One of my reasons for stopping at Singapore was to visit Bukit Timah Nature Reserve, a park that I've heard a lot about but that I haven't been able to visit my previous time in Singapore. What sets it apart from other areas of Singapore is that it is uncut forest, and so a very well preserved native rainforest.
With only one day in Singapore and wanting to visit Bukit Timah, I did not really have time for the usual attractions, but I did see a few things along the way. First of all, flags were very popular, something I didn't remember from my last visit. I suspect they were up to celebrate Singapore's national day on August 9th.
Singapore is determinedly multi-cultural. Although all the announcements on the subway were in English, many people I tried to talk to would not admit to knowing English, and all the signs are in multiple languages.
The area of town my hotel was in was between two subway stations called "Lavender" and "Bugis", and the street my hotel was on was called Jalal Sultan, in what I believe is the Arab quarter of Singapore. Here are some traditional houses and a mosque in the neighborhood.
Bukit means "hill" in the Malay and Indonesian languages. Bukit Timah also happens to be the highest point in Singapore. So now, I have climbed the highest peak in Singapore. It is 163.63m high, which means that about 54 Bukit Timah, one on top of the other, might approach the height of Mt. Everest. Seen from the street, it does not look particularly impressive -- Bukit Timah is the hill under the radio towers.
The map shows several trails in and around Bukit Timah, as well as flooded quarries to the West of the summit.
I am not sure if it is obvious from the pictures, but the water is a good 100m or more below the place from where I took the picture.
I went to Bukit Timah primarily to see the plants, but there are also a few animals. No longer the wild tigers that English colonists complained about in the mid 1800s, but many birds and even a monkey, which you may find if you look carefully in the next pictures.
I also saw a monitor lizard, probably about 30-50cm long.

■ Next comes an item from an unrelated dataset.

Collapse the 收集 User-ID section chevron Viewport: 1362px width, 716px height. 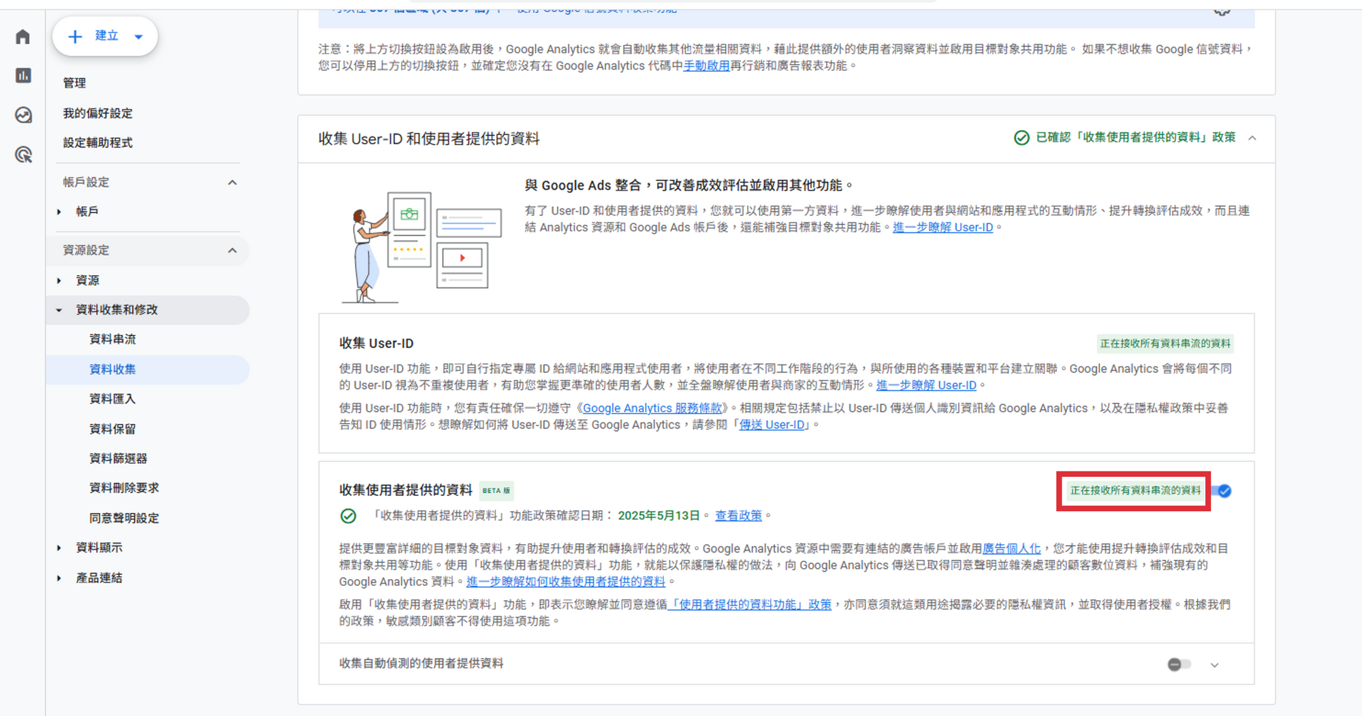[x=1252, y=138]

The nature reserve also hosts flying lemurs (Cynocephalus variegatus peninsulae), but I didn't see any. The visitors center has a very nice video of one, however. There are supposedly also flying squirrels, pangolins, civets, and a lot of reptiles and birds.
The plants were very nice, but as usual, it is rather challenging for me to take pictures of trees or shrubs in a forest. Instead, here is a view from a slightly more open place.

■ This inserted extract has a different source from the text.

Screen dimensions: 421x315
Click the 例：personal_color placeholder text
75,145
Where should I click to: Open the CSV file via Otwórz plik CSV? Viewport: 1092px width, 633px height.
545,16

I believe the taller trees at the summit of the hill are dipterocarps, which are described as "emergent" since they emerge above the main forest canopy. The next pictures are slightly closer views of dipterocarps.

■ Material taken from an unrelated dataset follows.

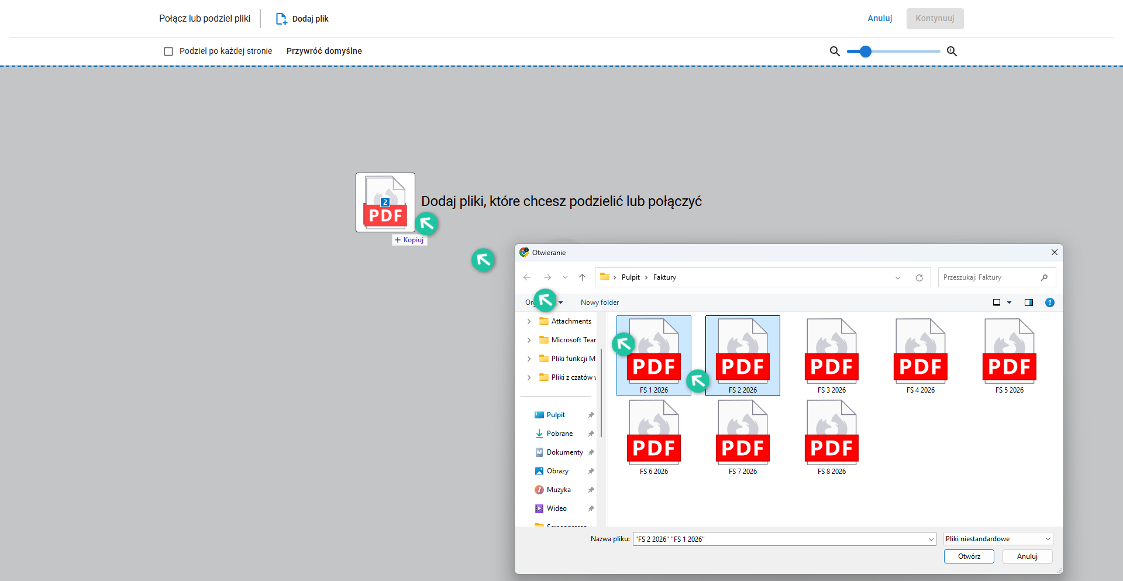Click the zoom slider handle

[x=866, y=51]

The last one, according to the sign, is "one of the largest trees ever recorded in Singapore, with a girth of 7 metres", and is a Pulai, Alstonia angustiloba.
As it might be in Hawaii, the open area was covered in uluhe (Dicranopteris linearis), a fern that is at home in many tropical parts of the world.
I also found some Clidemia hirta, and I guess it is invasive here as it is in Hawaii.
Many of the plants are labeled, and clearly there is a huge diversity. Here are some of the more curious plants I saw. This is a big vine covered in big bumps, and most of the bumps have little thorns at the end.
This tree, a Kayu Arang (Cratoxylum cochinchinense), sheds its bark to prevent the growth of epiphytes.
Some nice flowers.
The second picture above is a ginger flower, and was near the visitors center, so it may have been planted.
I am not sure what this plant is, but it looks interesting.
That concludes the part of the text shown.